When firing up the grill, instead of barbequing hot dogs and hamburgers, Halpern suggested choosing lean proteins that are lower in fat, calories and cholesterol, such as chicken, fish, turkey, sirloin, turkey, buffalo or veggie burgers. Halpern also pointed out that olive oil-based marinades and lemon juice are healthier ways to add flavor to grilled meats and vegetables.

"It's true that we are what we eat," added Halpern. "Our food choices affect our caloric intake, cholesterol and sodium."

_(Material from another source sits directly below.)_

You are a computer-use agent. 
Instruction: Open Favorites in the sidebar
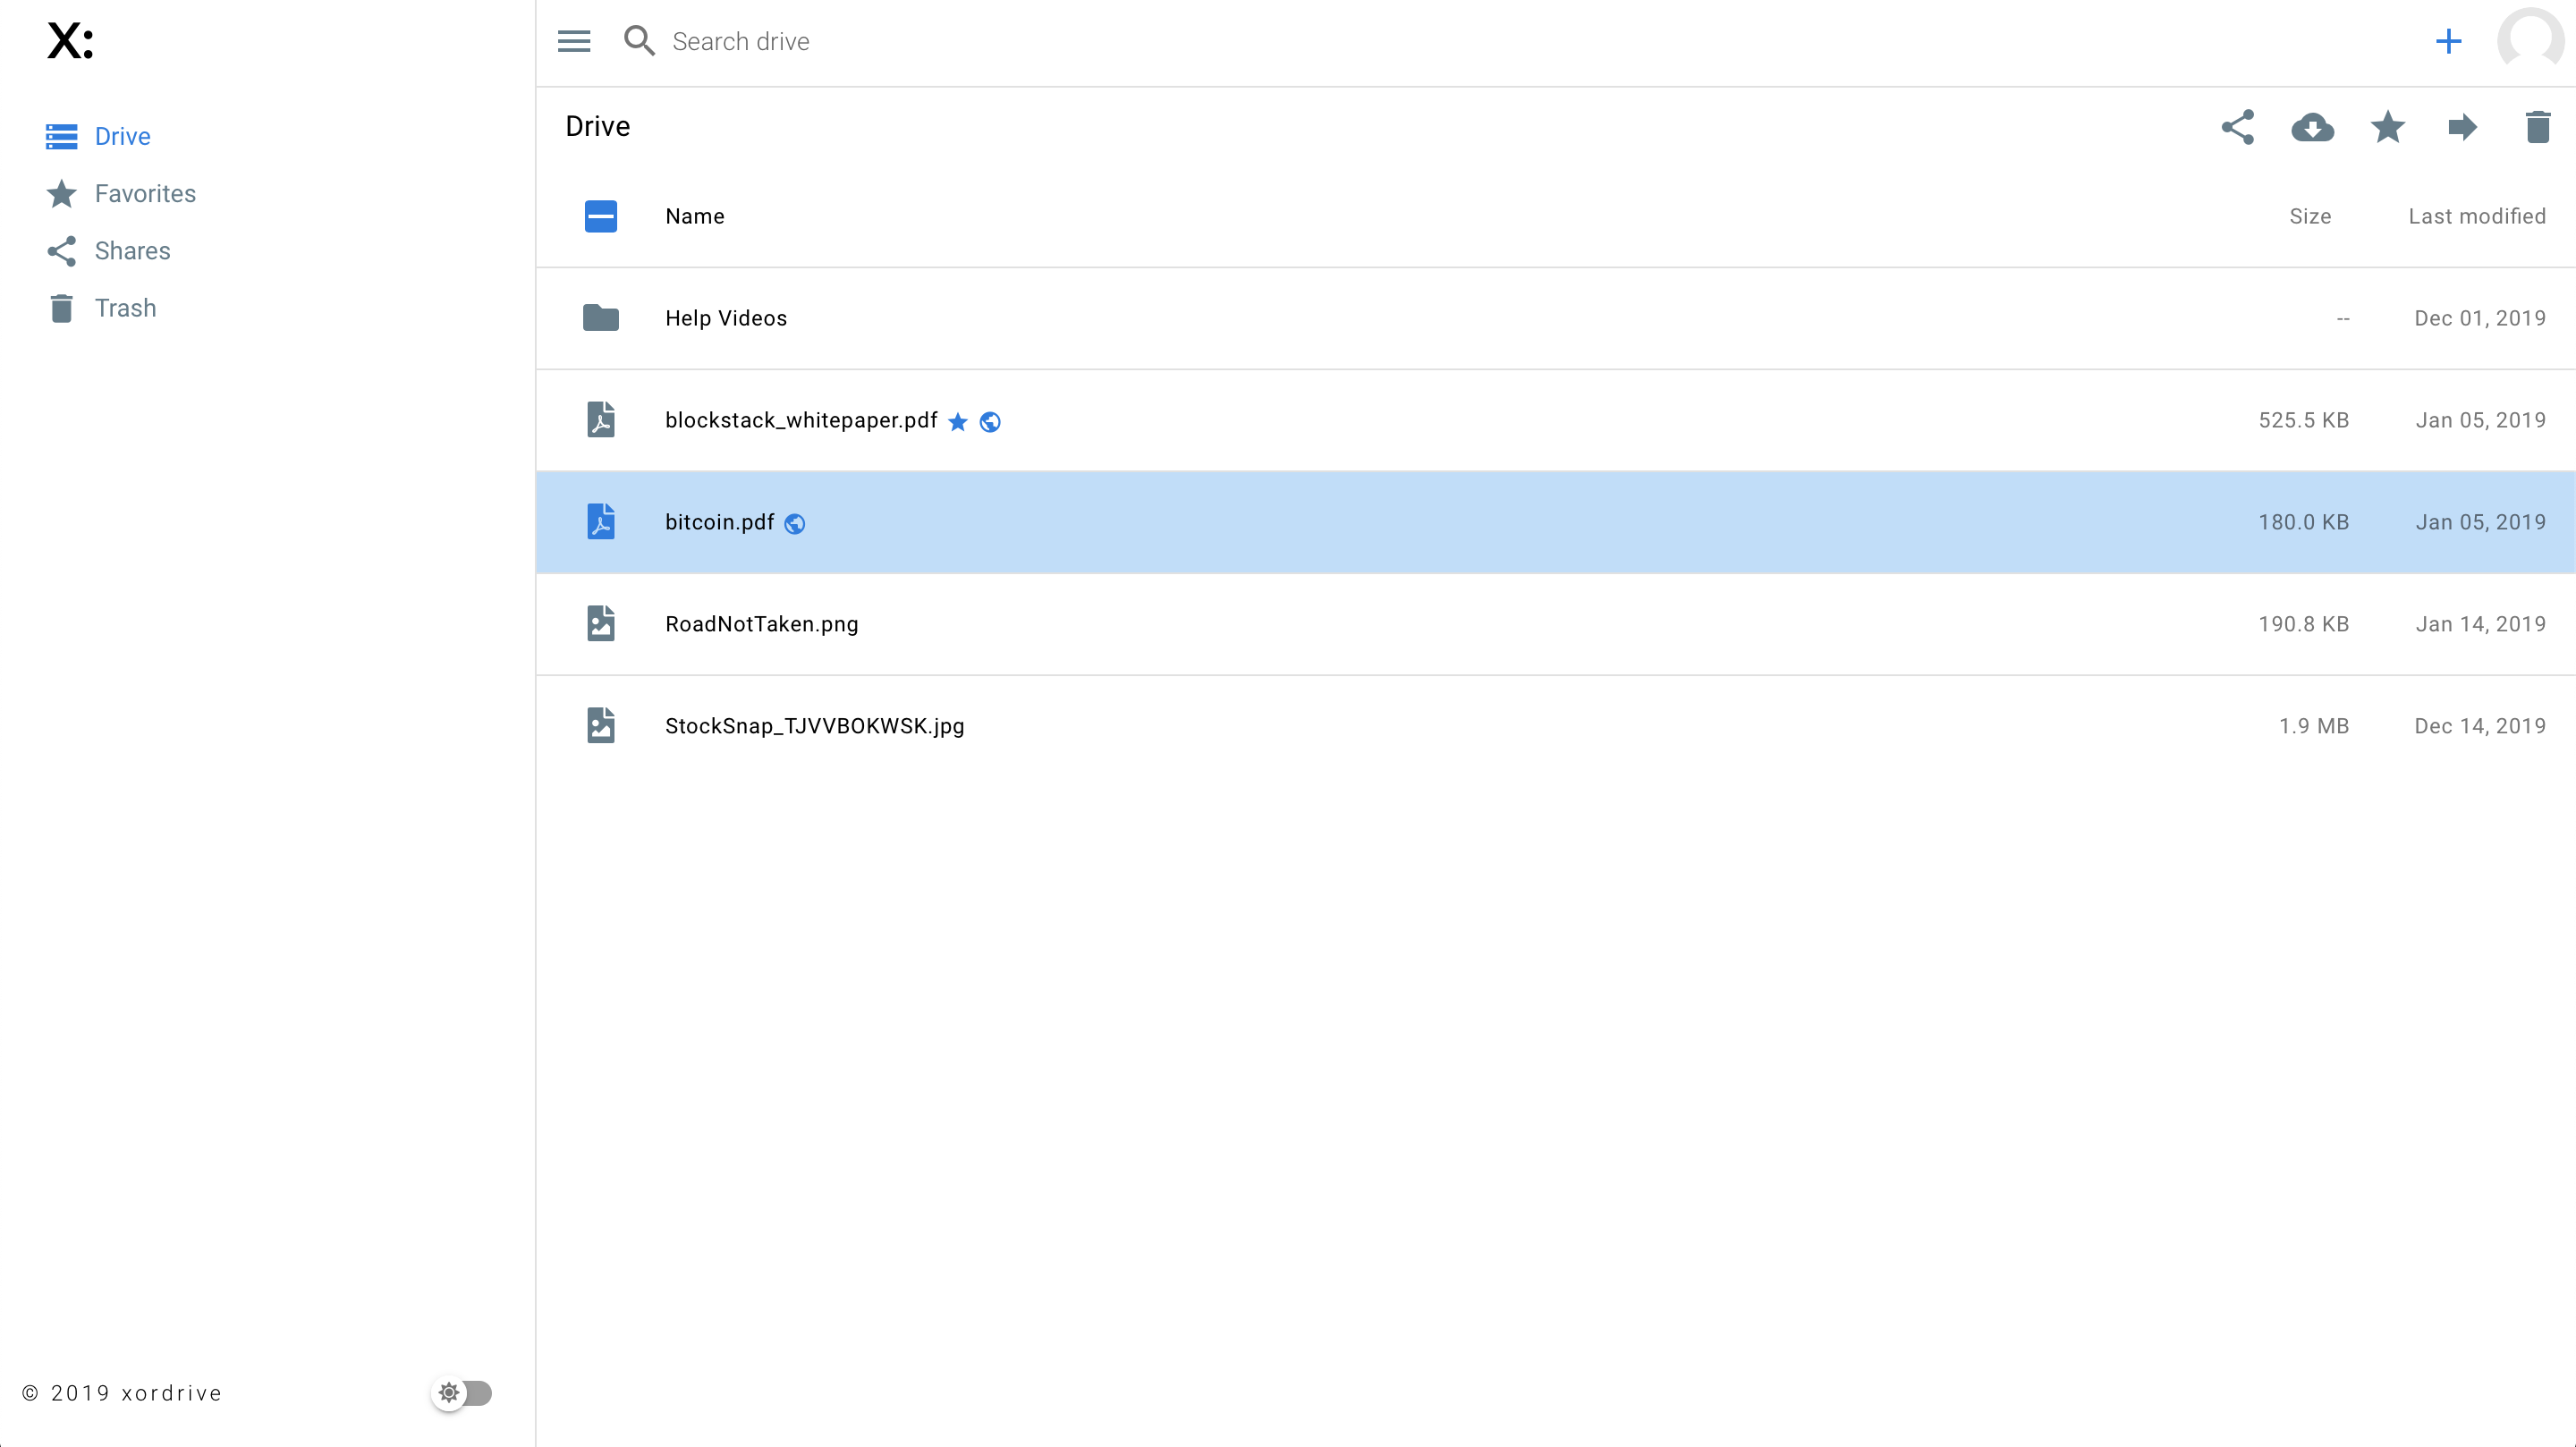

Halpern's recommendations underscore the 2010 Dietary Guidelines for Americans, created by the U.S. Department of Agriculture and the U.S. Department of Health and Human Services. The guidelines urge Americans to eat more of the following:

  • Fruits and vegetables
  • Whole grains
  • Low-fat milk products
  • Lean meats, beans, eggs, nuts
  • Fish
  • Foods low in saturated fats, trans fats, cholesterol, salt, and added sugar

Americans can also control their blood pressure and cholesterol, Halpern added, with moderate exercise (such as walking 30 minutes each day), not smoking and maintaining a healthy body weight.

More information

The U.S. National Heart, Lung and Blood Institute has more about heart and vascular diseases.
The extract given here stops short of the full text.